Much after a beginning is difficult, as everybody knows who has crossed the sea, and as for the first step a man never so much as remembers it; if there is difficulty it is in the whole launching of a thing, in the first ten pages of a book, or the first half-hour of listening to a sermon, or the first mile of a walk. The first step is undertaken lightly, pleasantly, and with your soul in the sky; it is the five-hundredth that counts.

I don’t know what the answer is, except to manage our expectations of life and to brace ourselves for the five-hundredth step, that moment when we hit the “wall”, in life’s Marathon; and I have no answers sometimes to the cruel meaninglessness of life. Especially when you hear of the unexpected death of a good person. I know that nobody is wholly good, the same way as nobody is wholly bad, but the person I’m thinking of, news of whose sad death reached me today, was someone who I could tell, even though I never met her face to face, spoke to her on the phone only once or twice, exchanged emails with her, and “knew” her mainly through her various postings on a message board we both frequented, would go out of her way to help both animals and people, even at cost to herself. An academic of substantial erudition and standing, she freely offered me help and advice with something I was working on last year when it would have been very easy for her to say no. Not only offered to help, but also to contact others on my behalf to find answers to my queries.

So what lesson am I supposed to draw from this? As I’ve said before when something like this happens, perhaps the only “good” that will come out of it is that people will do something positive, something as “good”, in whatever terms, as she was, in her memory. For my part, I’ve already decided what I intend to do, as an answer to the random idiocy of the universe, but I’m not sure how to frame it yet. In the meantime, I won’t tire you with rehearsing once again the arguments about whether the presence of suffering in the world makes the existence of God more or less likely; as I’ve said before, God’s idea of suffering must be a lot different to ours, and his existence is not a matter of proof, but of faith.

I was prompted to mention (above) the 7000 unwanted dogs killed every year because of a typical reaction by her to a thread I started back in January. It was a public thread on a public message board and it’s still there to read now (I know, because I just checked) for anyone who doubts her generous spirit. She said:

“Please forgive my worried brevity. What is the fastest way I can contribute over a w/e and what/how much money is needed to save these lives?”

And that is so typical of her, as I “knew” her.
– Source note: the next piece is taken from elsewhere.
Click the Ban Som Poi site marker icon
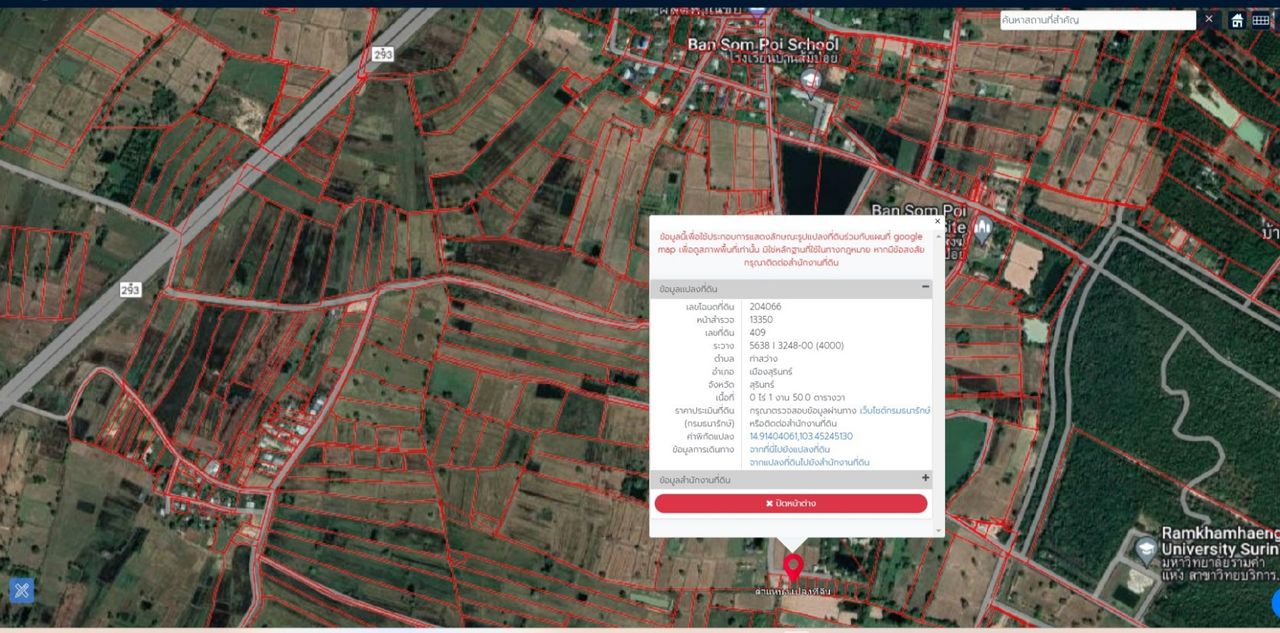Screen dimensions: 1280x633 [x=983, y=228]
No humming, hawing or havering, if she could help, she would. Although regarded by many as a “cat” person, she had herself recently acquired and given a home to a small dog. Just as typical is the straightforward way she signed off one of her first ever messages to me:

“Must go and deal with the black bin now and put it by the gate.”

Well, life goes on, I guess. Someone else will have to put out the bin. But the animals she cared for and the people she cared for have all lost a doughty champion tonight, and she will be sorely missed by many. RIP.